以上のような本論文は、次のような点で高い評価に値しよう。まず第一に、単なる抽象的理論にとどまらず、最貧国債務帳消し運動という具体的事例に即して、多くの資料やインタビューを基に、グローバル市民社会の実態とその規範形成過程を、これまでの研究では十分明らかではなかった領域にまで分け入って詳細に解明したこと。第二に、こうした検討においてこれまで分断されることが多かった国際政治をめぐる規範理論と実証研究をブリッジするような独創的な視座を切り開いたこと。そして第三に、債務帳消し運動を単なる成功例として総括するのではなく、その過程に内在していた特定の組織や人々による「市民の声の僭称」という問題をも取り上げて論じ、それを乗り越える検討の必要性を啓くような道を示唆したこと、を挙げることができる。

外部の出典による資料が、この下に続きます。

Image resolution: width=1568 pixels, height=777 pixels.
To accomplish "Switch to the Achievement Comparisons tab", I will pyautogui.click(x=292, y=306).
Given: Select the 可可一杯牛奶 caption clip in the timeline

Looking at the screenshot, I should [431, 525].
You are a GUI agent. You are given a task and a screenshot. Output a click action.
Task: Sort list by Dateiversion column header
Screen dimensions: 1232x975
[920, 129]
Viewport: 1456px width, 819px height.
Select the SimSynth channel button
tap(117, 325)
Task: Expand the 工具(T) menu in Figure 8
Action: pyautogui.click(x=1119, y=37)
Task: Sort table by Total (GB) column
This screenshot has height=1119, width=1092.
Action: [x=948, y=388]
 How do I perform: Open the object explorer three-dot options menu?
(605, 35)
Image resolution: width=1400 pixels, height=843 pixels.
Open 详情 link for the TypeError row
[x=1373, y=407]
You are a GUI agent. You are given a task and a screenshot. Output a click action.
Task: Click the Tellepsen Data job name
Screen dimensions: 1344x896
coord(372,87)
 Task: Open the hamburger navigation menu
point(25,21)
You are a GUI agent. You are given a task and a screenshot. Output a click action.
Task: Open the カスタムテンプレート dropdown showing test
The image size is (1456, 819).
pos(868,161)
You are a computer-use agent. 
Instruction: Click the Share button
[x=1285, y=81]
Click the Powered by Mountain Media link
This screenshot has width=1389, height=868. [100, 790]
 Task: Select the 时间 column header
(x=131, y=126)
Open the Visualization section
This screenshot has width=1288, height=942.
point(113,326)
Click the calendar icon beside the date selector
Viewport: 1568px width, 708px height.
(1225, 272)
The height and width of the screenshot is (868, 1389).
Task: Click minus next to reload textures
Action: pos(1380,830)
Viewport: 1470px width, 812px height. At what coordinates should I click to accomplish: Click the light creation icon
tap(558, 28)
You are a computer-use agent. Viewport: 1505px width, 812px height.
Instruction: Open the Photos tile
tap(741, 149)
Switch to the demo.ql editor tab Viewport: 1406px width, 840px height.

とはいえ、本論文には次のような疑問も残る。それは最後の箇所で論じられた「消滅型媒介」の運動による「合意阻止規範形成」が、著者が考えるようにグローバル市民社会で真に実効性をもちうるかどうかという疑問、制度化されないことで運動が持続的意義を持ちえるかどうかという疑問である。これに関しては特に、グローバル金融資本に対抗するためには、もっと規律を持った運動が必要ではないかという点が審査員から指摘された。

しかしこの疑問は、本論文の価値を貶めるものではない。本論文で展開されたオリジナルな論考は、本大学大学院総合文化研究科の博士(学術)の学位を授与するに十分ふさわしいと、六名の審査員全員が一致して判断した次第である。